Minds More Awake is a book to read once, and then again and again. It’s a little bit like fertilizer. There are Charlotte Mason’s own books to read, of course, and a few secondary sources that illuminate or illustrate how to make her ideas work. There is enough soil, air, water, and sunshine in them to grow an education. But adding a little Minds More Awake is going to be like a judicious sprinkling of fertilizer. There’s something here that will support and strengthen what we already know about Charlotte Mason’s ideas, and make the whole process a little more vivid, a little more vibrant. Anne White encourages us to make Charlotte Mason’s principles real in our own lives.
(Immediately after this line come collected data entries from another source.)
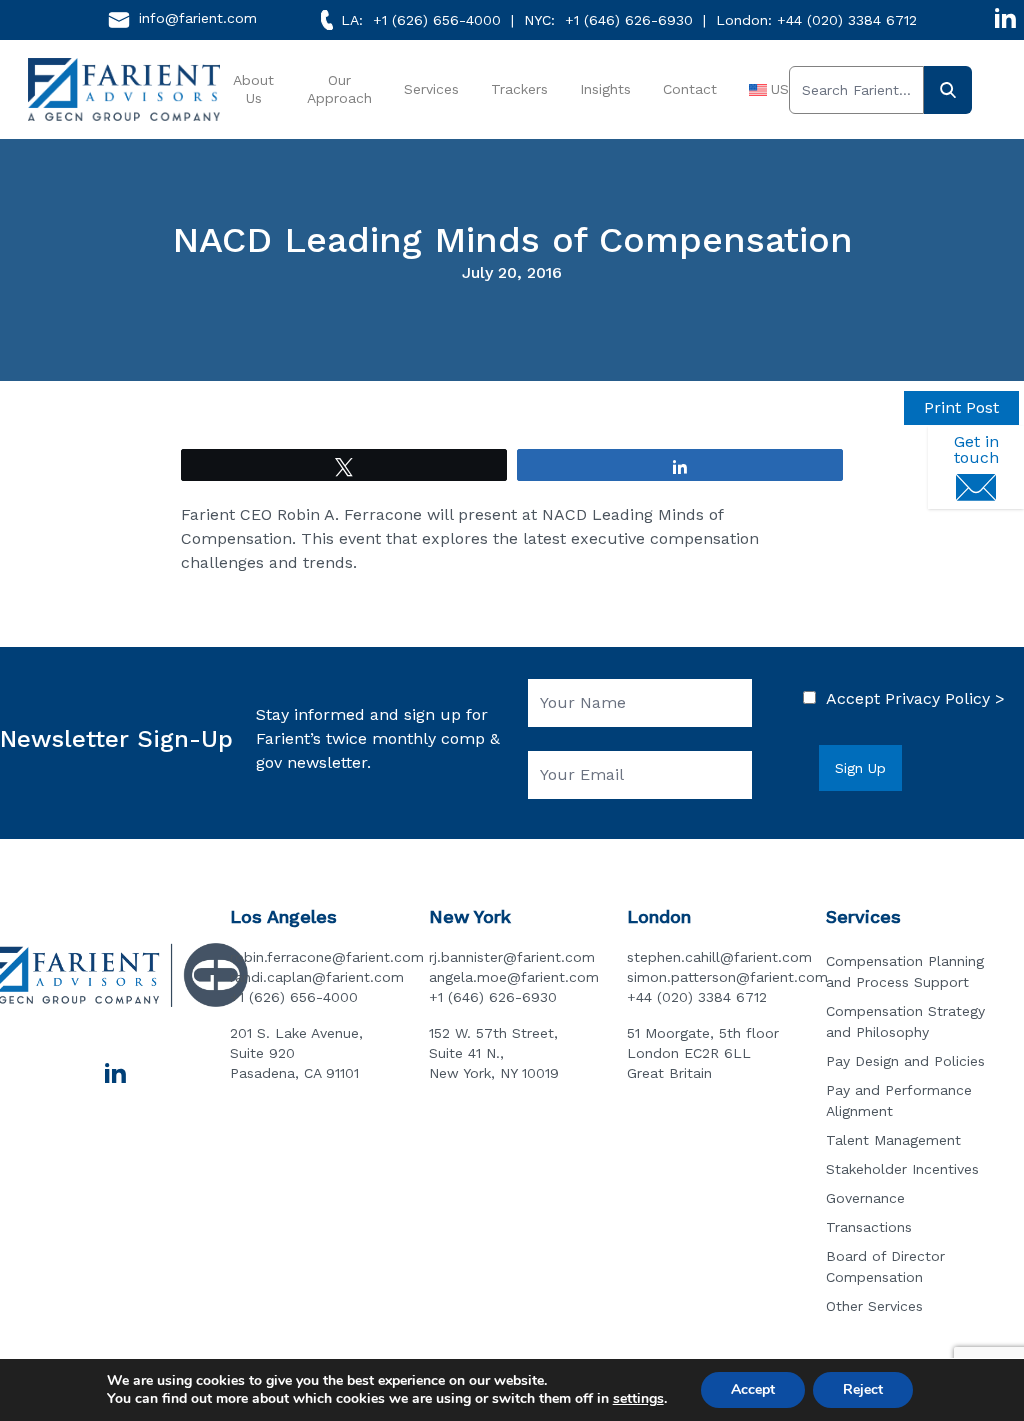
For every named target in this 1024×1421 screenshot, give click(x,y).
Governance (865, 1198)
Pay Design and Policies (905, 1061)
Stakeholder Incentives (902, 1169)
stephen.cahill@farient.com (719, 957)
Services (431, 89)
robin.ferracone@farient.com (327, 957)
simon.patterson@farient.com (727, 977)
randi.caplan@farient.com (317, 977)
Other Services (874, 1306)
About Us (253, 89)
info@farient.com (198, 18)
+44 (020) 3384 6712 (847, 20)
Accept (753, 1389)
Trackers (519, 89)
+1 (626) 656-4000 (437, 20)
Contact (690, 89)
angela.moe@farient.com (514, 977)
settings (638, 1399)
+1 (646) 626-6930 (629, 20)
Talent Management (893, 1140)
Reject (863, 1389)
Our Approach (339, 89)
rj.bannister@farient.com (512, 957)
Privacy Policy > (945, 698)
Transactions (869, 1227)
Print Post (961, 407)
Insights (605, 89)
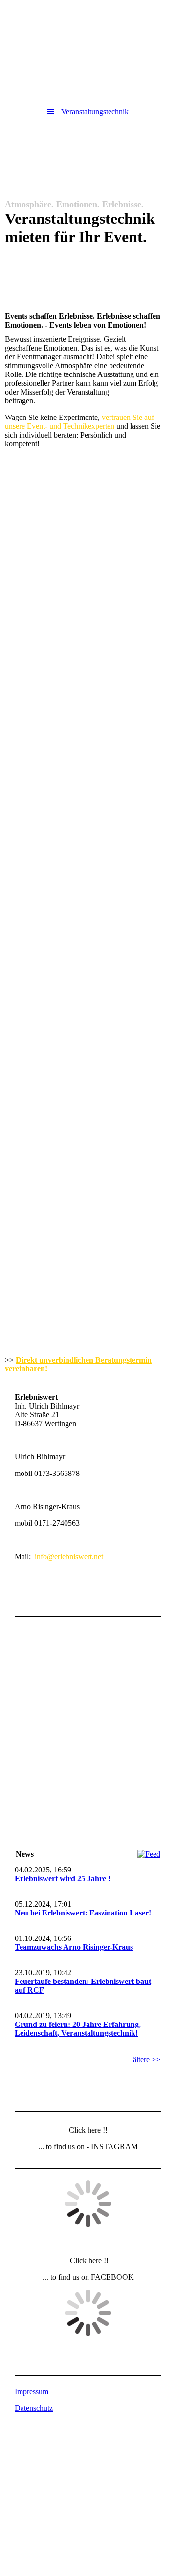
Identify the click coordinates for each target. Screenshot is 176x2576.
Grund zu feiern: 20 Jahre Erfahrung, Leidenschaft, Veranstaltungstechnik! (78, 2028)
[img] (88, 27)
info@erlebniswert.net (69, 1556)
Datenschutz (34, 2408)
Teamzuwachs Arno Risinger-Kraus (74, 1947)
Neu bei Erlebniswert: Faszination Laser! (83, 1913)
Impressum (31, 2391)
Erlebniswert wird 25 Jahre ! (62, 1878)
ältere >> (146, 2059)
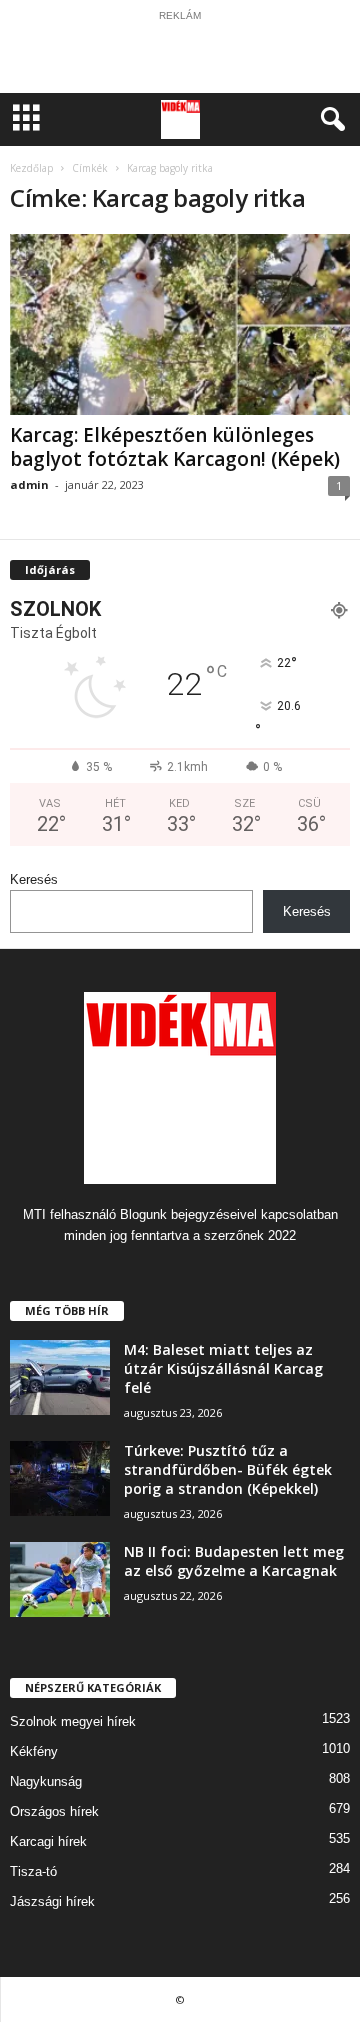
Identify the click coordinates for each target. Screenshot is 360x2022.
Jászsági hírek (52, 1901)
…there is a need in the world for the wisdom-made-practical that we have benefited from ourselves, even if it’s not labelled “C.M.” or packaged in the way we expect. Susan Schaeffer Macaulay includes a description in For the Children’s Sake of an arrangement where young girls (probably those who would be labelled at-risk) came to someone’s house together, learned homemaking skills, and had discussion times over cups of coffee. They might not have been interested in nature walks, but they did have ideas and questions. We need more people who can create safe, friendly spaces.
I highly recommend carving out a little space of time to read this book. As we get ready to begin a new school year, it will be rejuvenating.